Great course, but the sound quality is quite bad.

von Sai V P

Aug 05, 2019

Better upgrade from matlab to Python

von Jerome P

Mar 30, 2018

Good introduction course, giving an overview of machine learning algorithms and some methodology. Off course a lot can be added, but it's a good start for people with little to no knowledge or experience in this field. A few points that could be improved: I would like to have better material support for each section. Marked-up slides are not a great support for reviewing the different sections afterwards.

It would not hurt to provide a little bit more theoretical background and justification when covering the different algorithms. Andrew Ng almost apologizes when going into mathematical equations, but this is fundamental to machine learning.

quiz assignments are rather easy. They could be a little more challenging

I would rather have the programming assignment using R or python than Matlab.

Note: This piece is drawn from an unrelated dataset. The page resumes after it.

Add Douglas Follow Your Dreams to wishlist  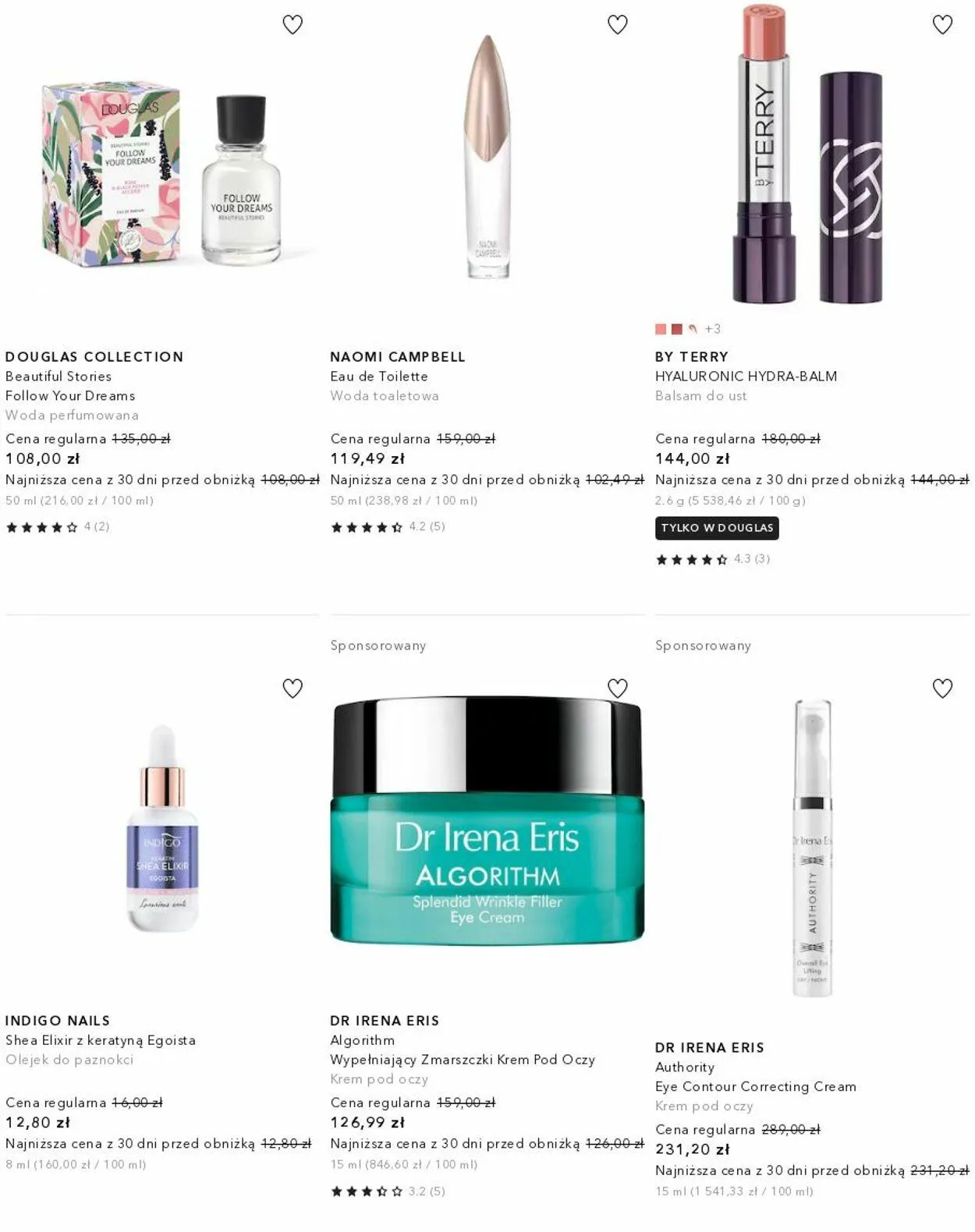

But still a decent course overall I think.

von Eric S

Jun 06, 2018

This course needs to be severely updated and fixed. It is mostly kept alive by the amazing community of mentors, in particular, Tom Mosher. Without Tom, I would have gotten extremely frustrated with the weird quirks that come about during assignments. One important piece of advice: if you can do assignments in an Octave environment such as GNU Octave 4.0.3, I'd strongly recommend it (Althought it tends to crash ofter, so save, save, save!!!).

von Mirko J R

Apr 02, 2019

Excellent lessons by Prof. Andrew Ng.

However very poor support. No answers from any mentor along lessons, you should resolve all doubts by yourself.

I had a problem with my ID verification, I was waiting for a long time without any responses.

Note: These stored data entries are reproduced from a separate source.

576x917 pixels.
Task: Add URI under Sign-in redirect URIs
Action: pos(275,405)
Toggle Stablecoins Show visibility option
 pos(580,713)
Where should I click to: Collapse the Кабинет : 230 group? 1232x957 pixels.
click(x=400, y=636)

Also, it's difficult to contact persons who could support you, I tried to contact someone but just found a Bot. Terrible support.

von Shitai Z

Nov 19, 2018

Too easy for people with background in machine learning. But would be a good introductory one if you have zero understanding in machine learning and want to change your career track.

von Vyacheslav G

Feb 23, 2019

Sadly it's just introduction. And i would recommend to make course for python instead of matlab/octave

von Samuel

Feb 19, 2018

The course is not for people with not mathematical backgrounds plus its using matlab.. these days R and Python are more used in the industry for ML. I found to this course via friends that said it's hard but very recommended.. i think there are easier courses online that can deliver the same concepts

.

von Anton

May 11, 2018

Material of this course could be presented much deeper. Mr. Ng tries to avoid mathematical explanations.

von Loftur e

Sep 17, 2018

Assignments are very messy.

von Ivan Č

Feb 24, 2016

Certificate is expensive!

von Hu L

Feb 14, 2018

Too easy and too slow

von Ross K

Oct 10, 2015

The course is more an exercise in flexing Ivy vernacular than it is actually teaching. The learning curve is too steep to be useful to the majority of potential registrants. You're interested in this course either to (a) learn something about an exciting and ever changing field and/or (b) to have the Stanford logo on your LinkedIn profile. In both cases, move on. The curve is far too steep to be useful or to merit the countless additional hours of background learning the course should have done to bridge the gap.

von Larry C

Feb 24, 2016

There are too many mistakes and misleading statements made in the course material. There were a lot difficulties with submitting assignments in order to move forward in the course. I had to give up because I don't have time to be bogged down like this.

The students' comments and discussion would be useful if they can be accessed from within each lesson. I can't make heads or tails of what the discussions were referring to, when they are all clumped together at the course web site instead.

von Alex W

Dec 14, 2015

The exercises lead you to the edge of a cliff, then push you off. No guidance. Good luck if you don't already know linear algebra, matrix math, and matlab. I'll be looking elsewhere to learn about Machine Learning. Glad I didn't pay for this course!

von omri g

Nov 11, 2015

Been asked to re-take all assignments *after* paying for a certificate! I wil never pay for a Coursera course again, and I would not recommend my friends to do so

von Andy M

Sep 08, 2018

Huge amounts of assumed understanding make this course impenetrable.